4d Winter and summer savory

The Satureja Montana (winter savory or mountain savory), is a perennial, semi-evergreen herb in the family Lamiaceae, native to warm temperate regions of southern Europe, the Mediterranean, and Africa. It has dark green leaves and summer flowers ranging from pale lavender, or pink to white. The closely related plant, summer savory (Satureja hortensis L.) is an annual plant.

There is evidence of its use about 2000 years ago by the ancient Romans and Greeks.

Easy to grow, it makes an attractive border plant for any culinary herb garden. It requires six hours of sun a day in soil that drains well. In temperate climates it goes dormant in winter, putting out leaves on the bare stems again in the spring – do not cut the plant back, all those stems which appear dead will leaf out again. It is hardy and has a low bunching habit. It can be used within a herb garden as an edging plant.

It is used as a companion plant for beans, keeping bean weevils away, and also plant with roses, reducing mildew and aphids.

In cooking, winter savory has a reputation for going very well with both beans and meat very often lighter meats such as chicken or turkey, and can be used in stuffing. It can also be used in soups and sauces. It has a strong flavor (more than summer savory), while uncooked but loses much of its flavor under prolonged cooking. It can be added to breadcrumbs, as a coating to various meats including trout.

Winter savory has been purported to have antiseptic, aromatic, carminative, and digestive benefits. It has also been used as an expectorant and in the treatment of bee stings, or insect bites, by the use of a poultice of the leaves The plant has a stronger action than the closely related summer savory.

Taken internally, it is said to be a remedy for colic and a cure for flatulence, whilst it is also used to treat gastro-enteritis, cystitis, nausea, diarrhea, bronchial congestion, sore throat and menstrual disorders.
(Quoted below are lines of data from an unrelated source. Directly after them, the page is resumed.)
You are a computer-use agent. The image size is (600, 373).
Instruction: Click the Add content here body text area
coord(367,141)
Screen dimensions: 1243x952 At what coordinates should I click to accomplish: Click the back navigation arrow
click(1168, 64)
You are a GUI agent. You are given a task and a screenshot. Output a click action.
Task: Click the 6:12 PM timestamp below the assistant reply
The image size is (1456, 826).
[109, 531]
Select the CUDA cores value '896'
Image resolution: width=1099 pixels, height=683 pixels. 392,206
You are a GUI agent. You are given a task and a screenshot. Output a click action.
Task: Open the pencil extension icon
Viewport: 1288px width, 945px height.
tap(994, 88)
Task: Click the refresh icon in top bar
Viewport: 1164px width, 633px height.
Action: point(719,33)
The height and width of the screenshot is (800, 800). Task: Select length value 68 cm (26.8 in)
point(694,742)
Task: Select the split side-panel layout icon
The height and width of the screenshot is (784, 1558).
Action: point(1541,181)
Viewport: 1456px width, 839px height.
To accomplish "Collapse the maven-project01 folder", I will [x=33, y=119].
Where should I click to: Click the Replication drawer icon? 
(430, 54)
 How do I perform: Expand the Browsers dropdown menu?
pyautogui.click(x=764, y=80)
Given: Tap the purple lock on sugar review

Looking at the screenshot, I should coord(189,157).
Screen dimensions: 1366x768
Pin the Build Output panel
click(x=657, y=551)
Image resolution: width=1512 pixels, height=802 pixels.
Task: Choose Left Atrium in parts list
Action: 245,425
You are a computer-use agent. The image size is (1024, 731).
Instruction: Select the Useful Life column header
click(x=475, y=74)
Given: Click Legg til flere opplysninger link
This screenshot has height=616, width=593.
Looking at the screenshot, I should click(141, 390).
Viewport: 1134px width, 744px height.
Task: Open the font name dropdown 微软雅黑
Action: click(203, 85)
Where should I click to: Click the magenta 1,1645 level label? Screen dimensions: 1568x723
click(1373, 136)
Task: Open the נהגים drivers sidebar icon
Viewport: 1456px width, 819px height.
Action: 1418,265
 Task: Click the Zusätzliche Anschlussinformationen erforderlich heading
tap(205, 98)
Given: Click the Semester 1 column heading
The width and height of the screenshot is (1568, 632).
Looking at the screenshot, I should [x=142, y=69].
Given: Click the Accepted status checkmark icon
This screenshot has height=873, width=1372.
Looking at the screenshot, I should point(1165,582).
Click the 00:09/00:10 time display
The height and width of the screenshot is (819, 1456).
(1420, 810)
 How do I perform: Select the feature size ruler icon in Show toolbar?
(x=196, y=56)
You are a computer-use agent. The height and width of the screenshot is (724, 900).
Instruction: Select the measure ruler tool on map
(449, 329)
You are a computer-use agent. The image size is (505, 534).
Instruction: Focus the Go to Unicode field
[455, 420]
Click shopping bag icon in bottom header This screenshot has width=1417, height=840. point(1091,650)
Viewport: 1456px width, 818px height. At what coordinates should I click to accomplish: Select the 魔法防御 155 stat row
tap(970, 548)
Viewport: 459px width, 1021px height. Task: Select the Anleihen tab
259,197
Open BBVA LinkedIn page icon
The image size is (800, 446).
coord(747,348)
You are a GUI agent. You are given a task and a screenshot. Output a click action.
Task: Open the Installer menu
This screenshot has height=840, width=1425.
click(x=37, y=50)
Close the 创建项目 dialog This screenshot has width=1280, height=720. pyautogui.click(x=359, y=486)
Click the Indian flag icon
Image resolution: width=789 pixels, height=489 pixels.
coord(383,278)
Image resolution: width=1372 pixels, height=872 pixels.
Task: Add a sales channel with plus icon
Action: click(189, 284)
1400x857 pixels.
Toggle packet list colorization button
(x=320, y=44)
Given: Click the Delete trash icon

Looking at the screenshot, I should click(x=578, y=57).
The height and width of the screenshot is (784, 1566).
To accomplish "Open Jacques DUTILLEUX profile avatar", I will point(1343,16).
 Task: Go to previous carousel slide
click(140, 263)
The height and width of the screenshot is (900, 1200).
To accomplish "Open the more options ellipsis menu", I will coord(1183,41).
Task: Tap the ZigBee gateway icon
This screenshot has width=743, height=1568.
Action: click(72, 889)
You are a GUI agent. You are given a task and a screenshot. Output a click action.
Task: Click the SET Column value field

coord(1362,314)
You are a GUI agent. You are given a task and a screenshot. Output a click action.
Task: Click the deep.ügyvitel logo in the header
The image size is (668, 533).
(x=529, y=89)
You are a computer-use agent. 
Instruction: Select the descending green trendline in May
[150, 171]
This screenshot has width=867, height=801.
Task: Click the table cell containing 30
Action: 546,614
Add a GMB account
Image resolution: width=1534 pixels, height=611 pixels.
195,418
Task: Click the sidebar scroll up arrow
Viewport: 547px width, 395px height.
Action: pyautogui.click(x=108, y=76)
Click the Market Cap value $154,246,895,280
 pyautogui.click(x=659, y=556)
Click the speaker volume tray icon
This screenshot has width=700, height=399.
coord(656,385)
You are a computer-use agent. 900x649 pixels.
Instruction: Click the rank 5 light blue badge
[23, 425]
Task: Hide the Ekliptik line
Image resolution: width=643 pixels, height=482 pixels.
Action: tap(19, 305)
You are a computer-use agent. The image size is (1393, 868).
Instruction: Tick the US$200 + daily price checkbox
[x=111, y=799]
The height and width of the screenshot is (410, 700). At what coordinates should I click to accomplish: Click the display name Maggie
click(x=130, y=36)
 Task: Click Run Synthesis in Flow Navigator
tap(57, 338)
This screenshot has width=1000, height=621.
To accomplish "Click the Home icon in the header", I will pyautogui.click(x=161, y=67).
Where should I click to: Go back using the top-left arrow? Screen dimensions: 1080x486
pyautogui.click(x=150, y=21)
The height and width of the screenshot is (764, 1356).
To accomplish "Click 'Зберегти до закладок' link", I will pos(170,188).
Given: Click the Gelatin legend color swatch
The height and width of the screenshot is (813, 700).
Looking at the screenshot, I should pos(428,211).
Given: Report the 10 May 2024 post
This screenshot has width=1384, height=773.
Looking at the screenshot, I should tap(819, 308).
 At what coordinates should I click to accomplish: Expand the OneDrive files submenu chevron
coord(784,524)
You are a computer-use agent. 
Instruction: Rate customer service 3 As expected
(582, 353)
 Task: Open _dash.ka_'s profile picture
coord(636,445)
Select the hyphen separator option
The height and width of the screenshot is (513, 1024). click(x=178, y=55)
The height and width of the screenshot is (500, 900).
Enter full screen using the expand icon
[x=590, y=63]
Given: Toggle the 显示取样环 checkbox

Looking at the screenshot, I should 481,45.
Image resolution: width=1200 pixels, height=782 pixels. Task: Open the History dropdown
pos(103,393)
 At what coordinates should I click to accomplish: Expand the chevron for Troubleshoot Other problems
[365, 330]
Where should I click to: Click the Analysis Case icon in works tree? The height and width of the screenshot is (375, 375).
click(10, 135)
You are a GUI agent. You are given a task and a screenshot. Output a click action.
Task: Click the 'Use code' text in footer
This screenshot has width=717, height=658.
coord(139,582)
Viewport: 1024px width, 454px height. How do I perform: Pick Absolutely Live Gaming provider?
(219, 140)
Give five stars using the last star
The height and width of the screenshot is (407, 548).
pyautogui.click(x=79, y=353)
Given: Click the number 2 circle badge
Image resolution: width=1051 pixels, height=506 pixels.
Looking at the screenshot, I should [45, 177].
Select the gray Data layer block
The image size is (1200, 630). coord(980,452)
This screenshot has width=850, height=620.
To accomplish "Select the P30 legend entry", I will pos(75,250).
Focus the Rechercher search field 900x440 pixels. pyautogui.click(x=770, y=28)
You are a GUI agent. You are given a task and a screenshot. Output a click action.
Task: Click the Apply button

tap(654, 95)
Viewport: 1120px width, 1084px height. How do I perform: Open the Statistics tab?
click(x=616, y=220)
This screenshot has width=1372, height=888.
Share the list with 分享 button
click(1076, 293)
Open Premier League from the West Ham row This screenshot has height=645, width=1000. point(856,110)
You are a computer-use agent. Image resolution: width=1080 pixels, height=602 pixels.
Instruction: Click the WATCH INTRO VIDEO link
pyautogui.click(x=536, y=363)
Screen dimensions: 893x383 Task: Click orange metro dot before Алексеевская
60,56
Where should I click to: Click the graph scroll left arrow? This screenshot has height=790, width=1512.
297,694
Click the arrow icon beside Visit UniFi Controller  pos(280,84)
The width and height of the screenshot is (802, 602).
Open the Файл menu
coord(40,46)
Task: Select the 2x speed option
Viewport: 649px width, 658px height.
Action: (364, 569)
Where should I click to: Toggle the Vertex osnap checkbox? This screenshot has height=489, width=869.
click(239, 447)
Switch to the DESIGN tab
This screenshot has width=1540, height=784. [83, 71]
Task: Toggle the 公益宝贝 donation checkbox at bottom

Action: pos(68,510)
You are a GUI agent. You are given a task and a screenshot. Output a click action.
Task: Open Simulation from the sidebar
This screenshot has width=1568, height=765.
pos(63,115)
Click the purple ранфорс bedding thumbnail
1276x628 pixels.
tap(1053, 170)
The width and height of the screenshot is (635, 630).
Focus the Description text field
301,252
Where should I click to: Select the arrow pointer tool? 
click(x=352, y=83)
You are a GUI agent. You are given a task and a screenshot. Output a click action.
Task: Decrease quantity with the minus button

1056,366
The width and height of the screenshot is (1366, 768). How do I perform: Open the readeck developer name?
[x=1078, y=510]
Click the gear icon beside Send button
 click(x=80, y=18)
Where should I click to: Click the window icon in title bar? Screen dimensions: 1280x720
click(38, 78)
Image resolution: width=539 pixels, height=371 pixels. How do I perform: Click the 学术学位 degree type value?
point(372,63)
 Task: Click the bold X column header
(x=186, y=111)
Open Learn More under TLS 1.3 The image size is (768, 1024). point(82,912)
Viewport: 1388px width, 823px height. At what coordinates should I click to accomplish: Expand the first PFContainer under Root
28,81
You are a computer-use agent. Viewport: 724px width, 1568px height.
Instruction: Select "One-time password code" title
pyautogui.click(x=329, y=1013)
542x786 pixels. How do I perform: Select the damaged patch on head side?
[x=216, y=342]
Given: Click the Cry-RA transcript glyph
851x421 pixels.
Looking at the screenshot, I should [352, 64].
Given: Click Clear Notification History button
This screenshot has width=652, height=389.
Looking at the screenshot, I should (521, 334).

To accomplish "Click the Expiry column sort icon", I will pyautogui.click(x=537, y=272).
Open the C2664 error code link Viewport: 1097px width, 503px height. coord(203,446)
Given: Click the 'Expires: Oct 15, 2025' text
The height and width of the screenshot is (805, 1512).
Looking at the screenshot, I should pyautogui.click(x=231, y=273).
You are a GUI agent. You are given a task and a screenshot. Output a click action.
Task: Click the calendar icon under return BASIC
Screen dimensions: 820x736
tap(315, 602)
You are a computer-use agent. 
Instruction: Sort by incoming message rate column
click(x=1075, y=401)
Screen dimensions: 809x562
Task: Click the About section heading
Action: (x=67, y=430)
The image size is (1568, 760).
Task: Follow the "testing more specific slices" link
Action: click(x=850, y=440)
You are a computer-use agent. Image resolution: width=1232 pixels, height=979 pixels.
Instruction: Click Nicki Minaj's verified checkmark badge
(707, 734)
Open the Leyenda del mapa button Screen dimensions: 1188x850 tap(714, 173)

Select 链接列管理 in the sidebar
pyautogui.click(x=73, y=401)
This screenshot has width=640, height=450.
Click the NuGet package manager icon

It should not be prescribed for pregnant women.

The plant is harvested in the summer when in flower and can be used fresh or dried. The essential oil forms an ingredient in lotions for the scalp in cases of incipient baldness. An ointment made from the plant is used externally to relieve arthritic joints.

In traditional herbal medicine, summer savory was believed to be an aphrodisiac, while winter savory was believed to inhibit sexual desire (an anaphrodisiac). A French herbalist Maurice Messegue claimed that savory was ‘the herb of happiness’!P1130297

And now here are some Halloween inspired plants with scary names

Why not grow witches’ thimbles or devil’s nettle in your spooky Halloween garden? If you’ve never heard of witches’ thimbles, it’s an alternate common name for both the foxglove and bluebells. Devil’s nettle also is called yarrow. Several centuries ago a gardener who grew these plants was labeled a witch, but today these are great plants with a Halloween theme. Look for plants with weird or creepy names when you are choosing Halloween garden plants.

Here are a few ideas: Bloodroot, Bleeding heart, Blood lily, Dragon’s blood sedum, Snapdragon Voodoo lily (Voodoo lily plants are grown for the gigantic size of the flowers and for the unusual foliage. The flowers produce a strong, offensive odor similar to that or rotting meat. The smell attracts the flies that pollinate the flowers. The blossom only lasts a day or two.
Consider making name tags so that these Halloween inspired plants create the proper scary effect.